- _Problem to work on_: Your reply should hold only the lines from the records below where "each" occurs.

※

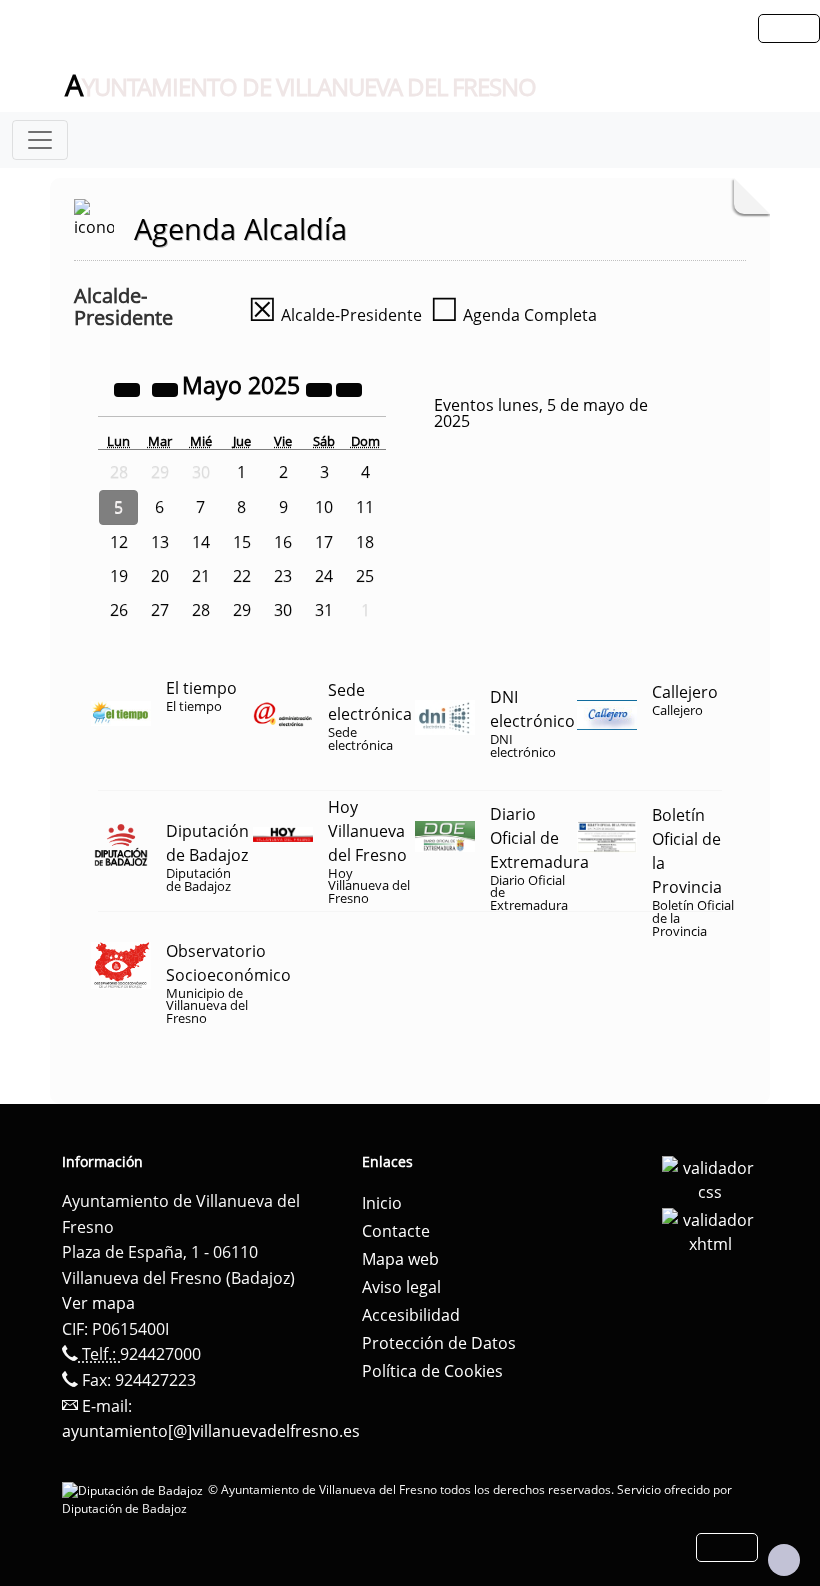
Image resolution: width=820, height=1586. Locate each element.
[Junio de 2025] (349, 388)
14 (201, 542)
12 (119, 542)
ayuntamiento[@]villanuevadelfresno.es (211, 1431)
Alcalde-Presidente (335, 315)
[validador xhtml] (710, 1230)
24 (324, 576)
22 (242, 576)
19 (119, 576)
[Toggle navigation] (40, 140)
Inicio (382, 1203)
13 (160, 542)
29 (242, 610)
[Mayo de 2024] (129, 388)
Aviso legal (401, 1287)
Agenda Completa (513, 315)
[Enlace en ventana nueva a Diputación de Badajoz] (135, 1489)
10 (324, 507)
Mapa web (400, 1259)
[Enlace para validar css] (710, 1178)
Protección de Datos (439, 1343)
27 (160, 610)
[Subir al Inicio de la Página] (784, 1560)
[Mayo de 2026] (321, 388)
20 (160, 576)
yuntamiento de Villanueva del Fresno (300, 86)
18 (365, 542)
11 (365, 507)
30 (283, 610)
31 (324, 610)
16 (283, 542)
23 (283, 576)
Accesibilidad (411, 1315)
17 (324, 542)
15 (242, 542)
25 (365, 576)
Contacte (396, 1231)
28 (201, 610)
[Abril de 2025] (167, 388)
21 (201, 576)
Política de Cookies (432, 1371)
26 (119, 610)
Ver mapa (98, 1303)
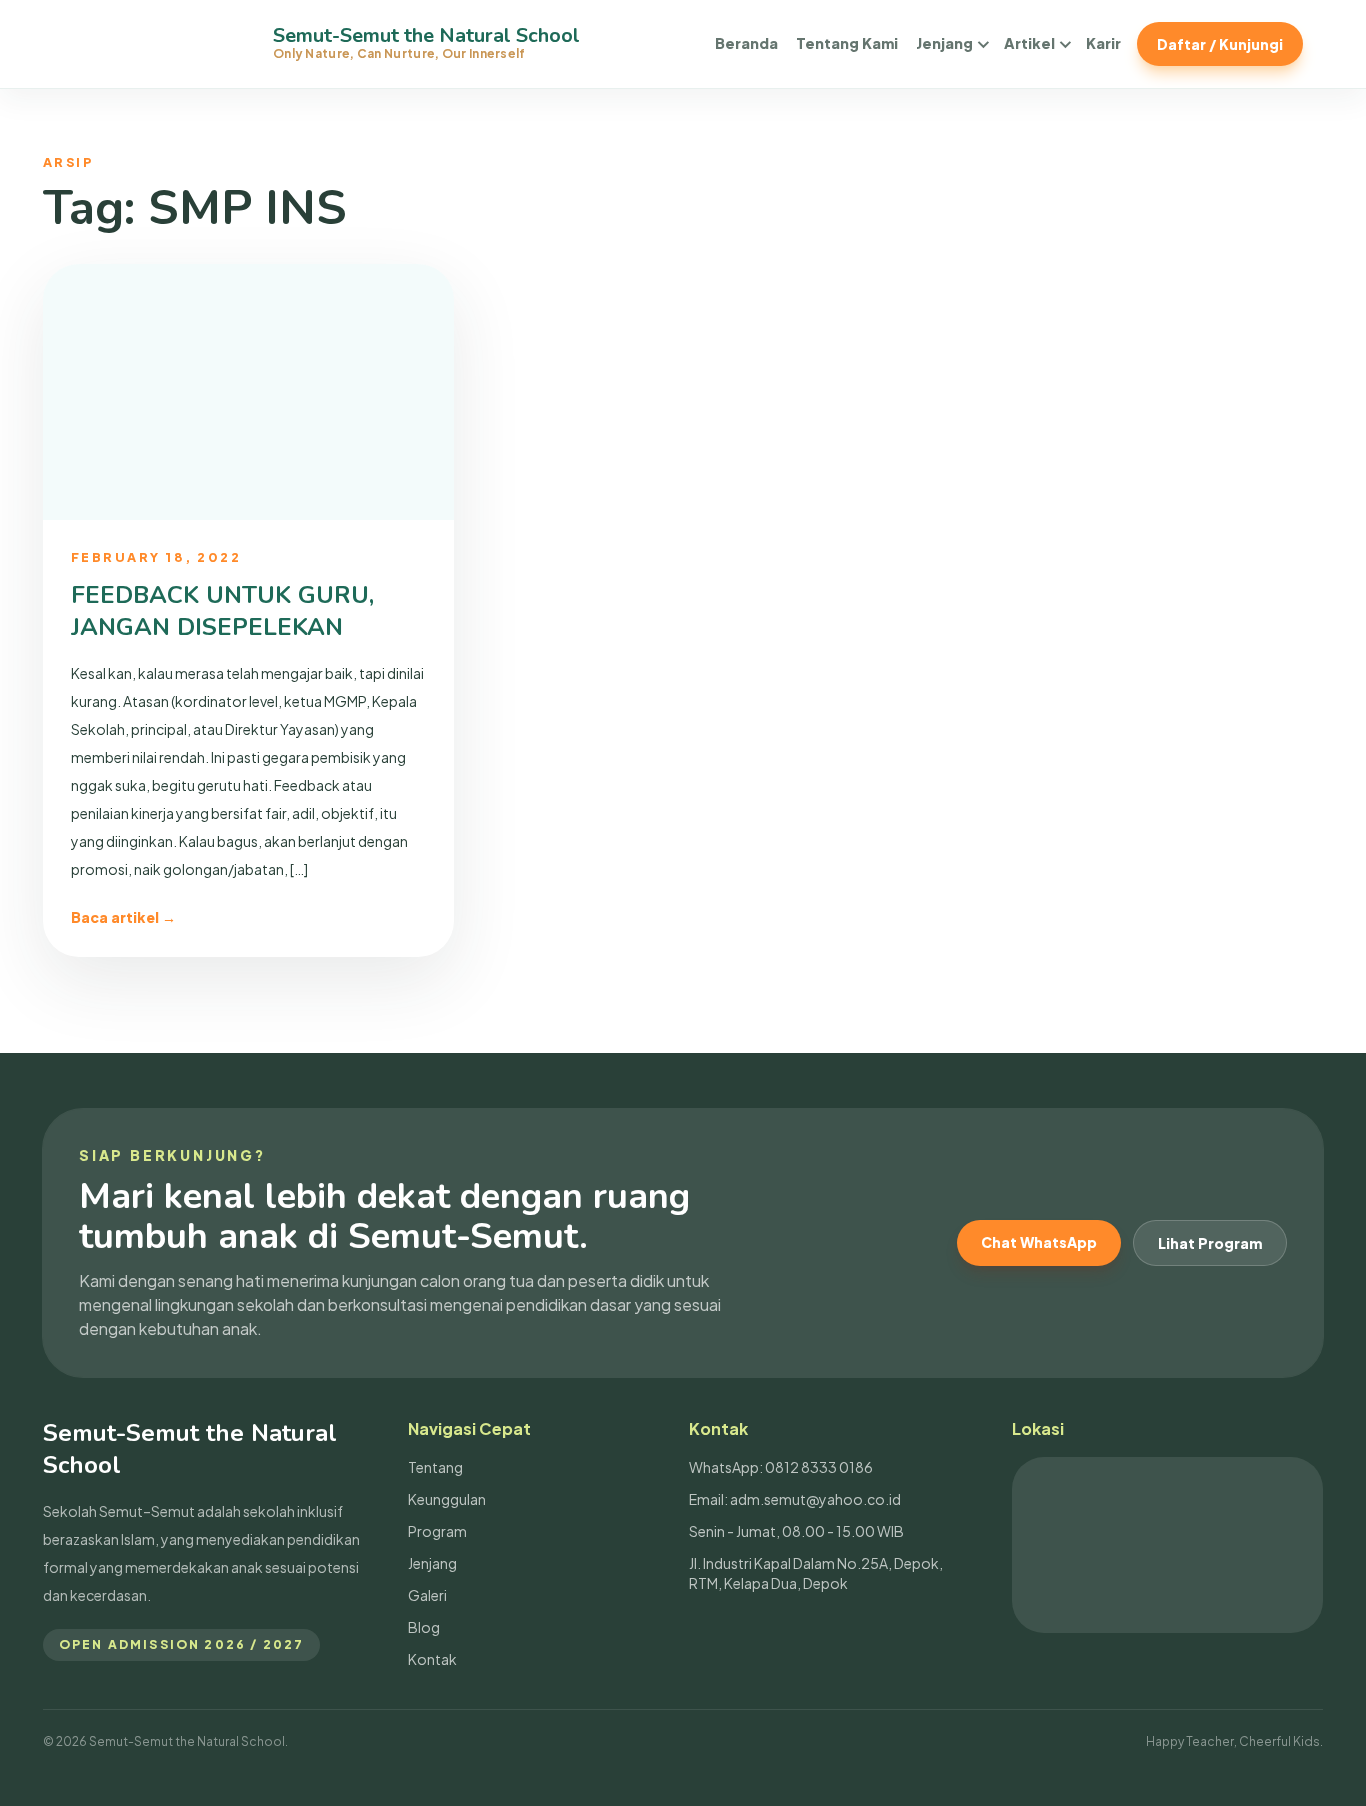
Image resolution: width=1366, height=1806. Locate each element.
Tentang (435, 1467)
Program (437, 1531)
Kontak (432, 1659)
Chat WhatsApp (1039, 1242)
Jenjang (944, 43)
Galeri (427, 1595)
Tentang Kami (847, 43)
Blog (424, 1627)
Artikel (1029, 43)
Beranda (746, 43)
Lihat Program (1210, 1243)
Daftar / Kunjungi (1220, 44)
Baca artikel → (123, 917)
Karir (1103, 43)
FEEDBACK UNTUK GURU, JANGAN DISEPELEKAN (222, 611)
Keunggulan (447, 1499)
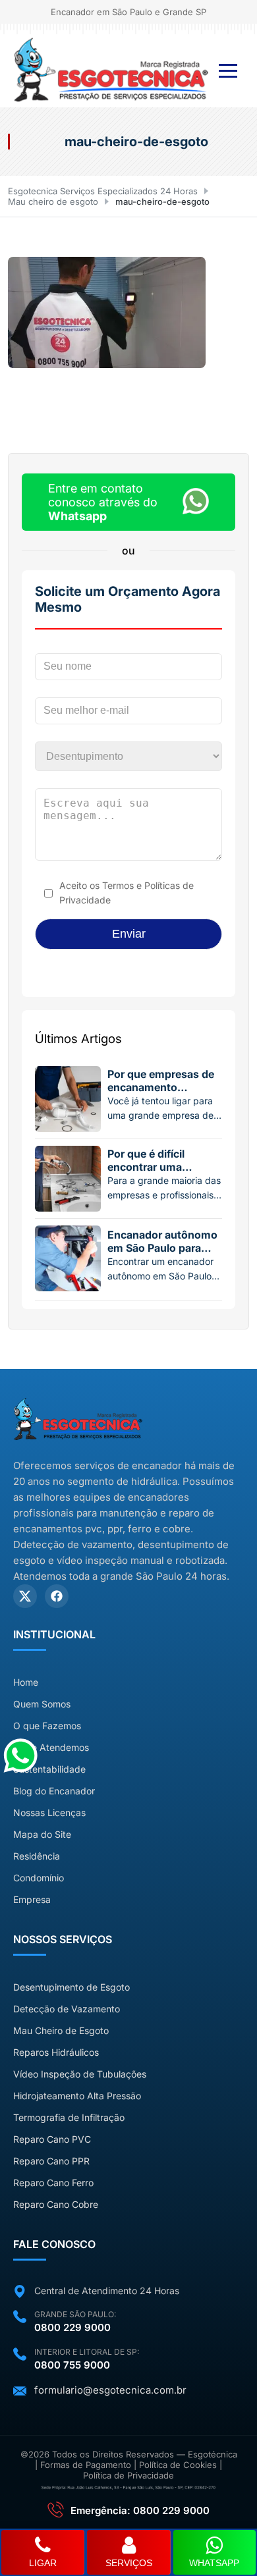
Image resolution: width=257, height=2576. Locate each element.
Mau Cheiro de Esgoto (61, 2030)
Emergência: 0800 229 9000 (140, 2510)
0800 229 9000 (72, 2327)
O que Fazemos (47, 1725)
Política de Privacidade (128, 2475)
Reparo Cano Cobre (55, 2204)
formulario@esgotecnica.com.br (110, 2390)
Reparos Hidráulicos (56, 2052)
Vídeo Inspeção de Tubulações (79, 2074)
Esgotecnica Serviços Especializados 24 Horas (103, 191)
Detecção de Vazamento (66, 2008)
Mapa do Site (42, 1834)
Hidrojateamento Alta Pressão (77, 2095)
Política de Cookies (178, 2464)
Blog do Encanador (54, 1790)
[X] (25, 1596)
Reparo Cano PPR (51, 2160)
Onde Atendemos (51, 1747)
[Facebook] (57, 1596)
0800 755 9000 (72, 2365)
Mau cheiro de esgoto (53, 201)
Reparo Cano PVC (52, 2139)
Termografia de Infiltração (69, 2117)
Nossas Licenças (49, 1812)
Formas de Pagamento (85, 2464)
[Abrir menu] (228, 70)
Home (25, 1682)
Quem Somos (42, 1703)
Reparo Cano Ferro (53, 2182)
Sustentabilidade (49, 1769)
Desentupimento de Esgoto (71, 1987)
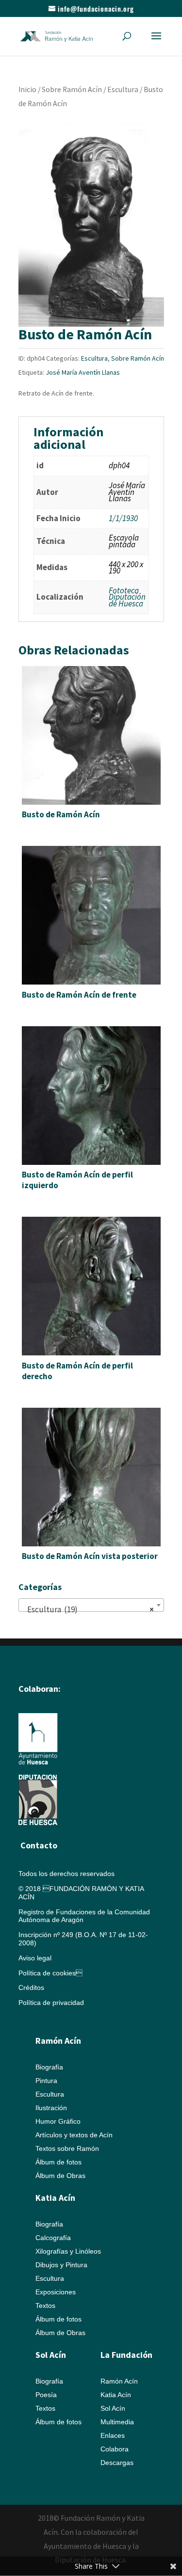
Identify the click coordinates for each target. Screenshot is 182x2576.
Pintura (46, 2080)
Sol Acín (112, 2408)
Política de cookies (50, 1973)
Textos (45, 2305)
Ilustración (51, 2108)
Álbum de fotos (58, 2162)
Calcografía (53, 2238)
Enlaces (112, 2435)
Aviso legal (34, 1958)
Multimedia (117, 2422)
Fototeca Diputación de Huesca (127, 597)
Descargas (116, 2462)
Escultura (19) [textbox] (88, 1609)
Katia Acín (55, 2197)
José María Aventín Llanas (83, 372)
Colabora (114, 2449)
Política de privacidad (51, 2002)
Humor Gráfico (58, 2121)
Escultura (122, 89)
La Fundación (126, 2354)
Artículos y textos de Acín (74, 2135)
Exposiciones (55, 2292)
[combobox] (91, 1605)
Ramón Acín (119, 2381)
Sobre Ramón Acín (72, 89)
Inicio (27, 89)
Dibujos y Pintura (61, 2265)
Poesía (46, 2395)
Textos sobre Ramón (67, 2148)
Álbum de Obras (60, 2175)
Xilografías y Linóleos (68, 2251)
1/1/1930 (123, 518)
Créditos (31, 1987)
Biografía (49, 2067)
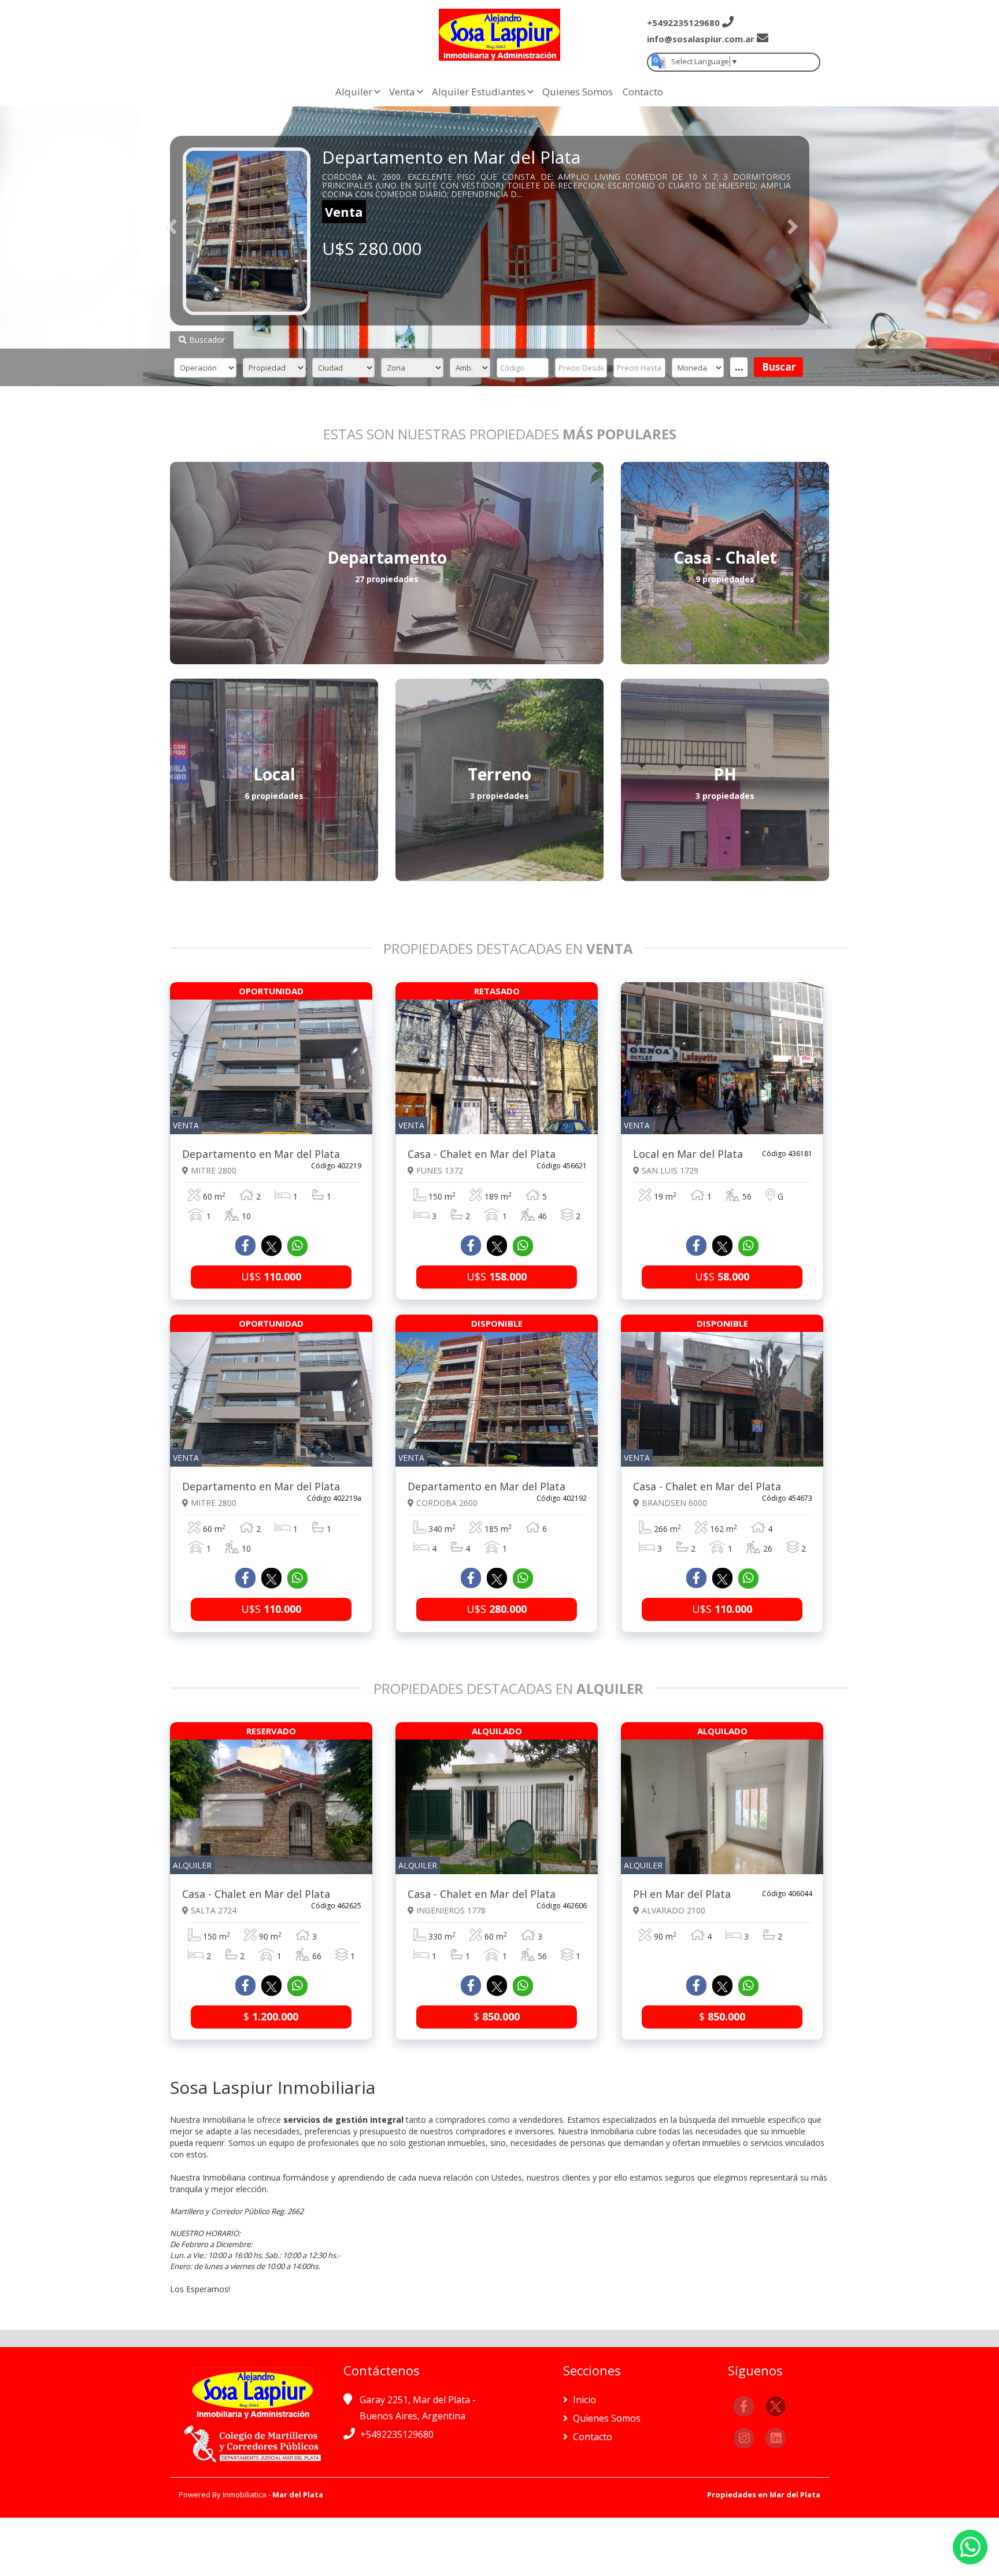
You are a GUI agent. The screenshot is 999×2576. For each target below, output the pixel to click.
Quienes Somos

※

- _Response area_:
Image resolution: width=820, height=1586. Locate each element.
Image resolution: width=1366, height=1806. Locate each element.
Image resolution: width=257, height=2576. Locate each element.
Identify the click coordinates for each target. Screenshot is 182x2576.
You are a GUI agent. The screenshot is 999×2576. For each target below, output the pixel to click.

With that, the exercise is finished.